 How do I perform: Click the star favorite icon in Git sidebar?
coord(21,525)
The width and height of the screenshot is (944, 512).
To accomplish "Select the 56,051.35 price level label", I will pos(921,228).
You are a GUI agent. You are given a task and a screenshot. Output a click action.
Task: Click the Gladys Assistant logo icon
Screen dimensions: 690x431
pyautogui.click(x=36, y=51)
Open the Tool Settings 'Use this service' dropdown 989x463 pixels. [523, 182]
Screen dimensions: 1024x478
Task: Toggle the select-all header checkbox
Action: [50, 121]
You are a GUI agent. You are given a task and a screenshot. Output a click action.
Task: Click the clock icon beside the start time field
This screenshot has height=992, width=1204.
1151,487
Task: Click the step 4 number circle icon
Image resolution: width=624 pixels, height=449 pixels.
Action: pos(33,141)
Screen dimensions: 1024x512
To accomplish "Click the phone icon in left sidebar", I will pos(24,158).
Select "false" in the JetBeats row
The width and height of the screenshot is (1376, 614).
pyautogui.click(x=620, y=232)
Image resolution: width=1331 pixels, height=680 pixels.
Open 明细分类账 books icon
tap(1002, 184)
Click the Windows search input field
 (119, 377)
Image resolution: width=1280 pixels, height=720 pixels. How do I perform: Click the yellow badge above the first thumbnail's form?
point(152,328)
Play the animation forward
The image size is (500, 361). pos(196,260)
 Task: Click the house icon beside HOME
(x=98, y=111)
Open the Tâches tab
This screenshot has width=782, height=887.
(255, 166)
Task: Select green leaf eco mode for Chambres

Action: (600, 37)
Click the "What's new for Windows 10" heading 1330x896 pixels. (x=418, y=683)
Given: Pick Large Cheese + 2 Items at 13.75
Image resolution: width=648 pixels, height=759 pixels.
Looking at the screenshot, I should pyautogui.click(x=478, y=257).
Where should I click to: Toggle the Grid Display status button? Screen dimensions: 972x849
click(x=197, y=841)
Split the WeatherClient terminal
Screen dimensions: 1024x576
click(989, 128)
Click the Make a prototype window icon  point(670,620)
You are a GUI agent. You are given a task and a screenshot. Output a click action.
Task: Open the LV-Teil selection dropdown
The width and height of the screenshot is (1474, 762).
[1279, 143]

▬▬▬

== Assigned task ==
Your answer must be the complete listing, repeated exactly.

== Response to this exercise ==
 How do I perform: Click the star favorite icon in Git sidebar?
coord(21,525)
The width and height of the screenshot is (944, 512).
To accomplish "Select the 56,051.35 price level label", I will pos(921,228).
You are a GUI agent. You are given a task and a screenshot. Output a click action.
Task: Click the Gladys Assistant logo icon
Screen dimensions: 690x431
pyautogui.click(x=36, y=51)
Open the Tool Settings 'Use this service' dropdown 989x463 pixels. [523, 182]
Screen dimensions: 1024x478
Task: Toggle the select-all header checkbox
Action: [50, 121]
You are a GUI agent. You are given a task and a screenshot. Output a click action.
Task: Click the clock icon beside the start time field
This screenshot has height=992, width=1204.
1151,487
Task: Click the step 4 number circle icon
Image resolution: width=624 pixels, height=449 pixels.
Action: pos(33,141)
Screen dimensions: 1024x512
To accomplish "Click the phone icon in left sidebar", I will pos(24,158).
Select "false" in the JetBeats row
The width and height of the screenshot is (1376, 614).
pyautogui.click(x=620, y=232)
Image resolution: width=1331 pixels, height=680 pixels.
Open 明细分类账 books icon
tap(1002, 184)
Click the Windows search input field
 (119, 377)
Image resolution: width=1280 pixels, height=720 pixels. How do I perform: Click the yellow badge above the first thumbnail's form?
point(152,328)
Play the animation forward
The image size is (500, 361). pos(196,260)
 Task: Click the house icon beside HOME
(x=98, y=111)
Open the Tâches tab
This screenshot has width=782, height=887.
(255, 166)
Task: Select green leaf eco mode for Chambres

Action: (600, 37)
Click the "What's new for Windows 10" heading 1330x896 pixels. (x=418, y=683)
Given: Pick Large Cheese + 2 Items at 13.75
Image resolution: width=648 pixels, height=759 pixels.
Looking at the screenshot, I should pyautogui.click(x=478, y=257).
Where should I click to: Toggle the Grid Display status button? Screen dimensions: 972x849
click(x=197, y=841)
Split the WeatherClient terminal
Screen dimensions: 1024x576
click(989, 128)
Click the Make a prototype window icon  point(670,620)
You are a GUI agent. You are given a task and a screenshot. Output a click action.
Task: Open the LV-Teil selection dropdown
The width and height of the screenshot is (1474, 762).
[1279, 143]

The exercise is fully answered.